• [REQUEST]
Please render the listing from the line containing "Image resolution: width=2288" through the line containing "center [208, 130]." as a numbered list with no blank lines, and leave the pictures out.

• [DATA RECORDS]
== Segment start ==

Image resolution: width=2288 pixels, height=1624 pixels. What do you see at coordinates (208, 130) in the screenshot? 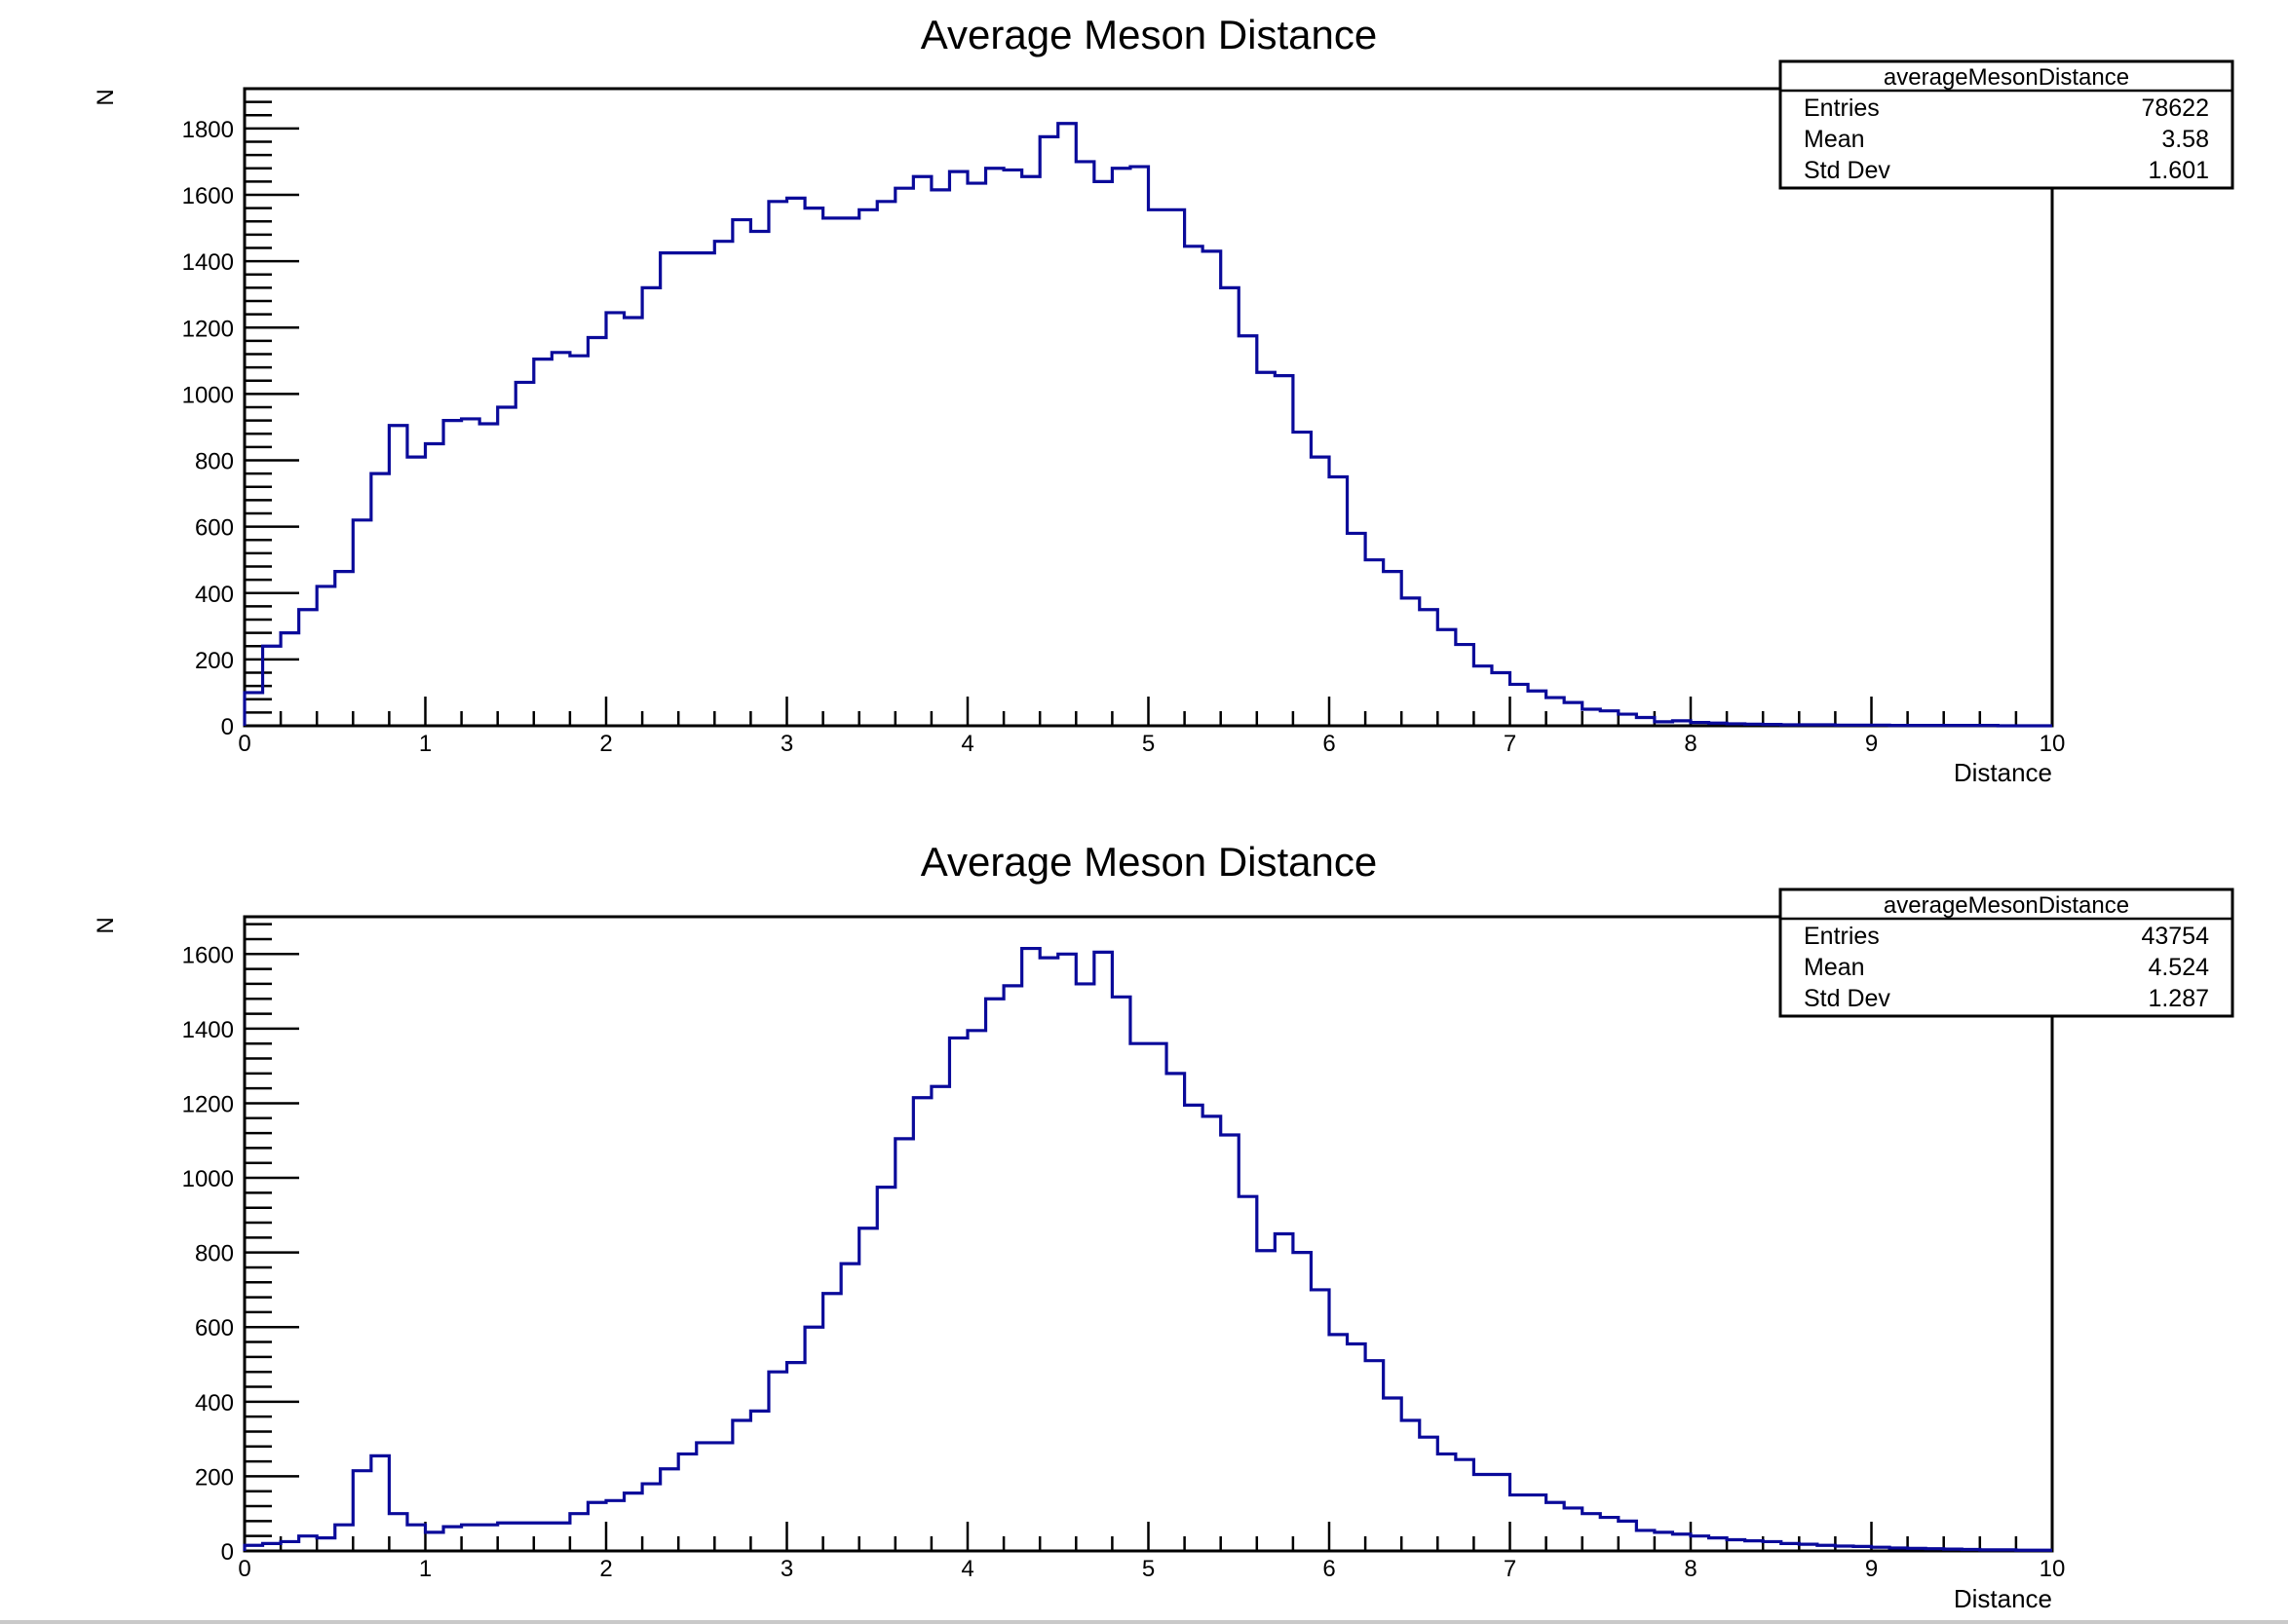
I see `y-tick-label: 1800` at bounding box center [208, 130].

== Segment end ==
== Segment start ==

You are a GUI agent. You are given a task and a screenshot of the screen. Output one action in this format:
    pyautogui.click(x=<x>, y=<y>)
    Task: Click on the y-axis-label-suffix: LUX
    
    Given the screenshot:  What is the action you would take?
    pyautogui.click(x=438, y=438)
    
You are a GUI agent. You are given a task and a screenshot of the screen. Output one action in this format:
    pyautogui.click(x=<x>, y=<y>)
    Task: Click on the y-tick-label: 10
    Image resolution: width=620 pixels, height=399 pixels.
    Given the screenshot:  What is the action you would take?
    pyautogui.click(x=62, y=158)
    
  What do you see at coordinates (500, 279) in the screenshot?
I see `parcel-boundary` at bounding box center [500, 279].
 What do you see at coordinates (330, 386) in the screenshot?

== Segment end ==

• [YOUR SOLUTION]
1. Image resolution: width=2288 pixels, height=1624 pixels. What do you see at coordinates (208, 130) in the screenshot? 
2. I see `y-tick-label: 1800` at bounding box center [208, 130].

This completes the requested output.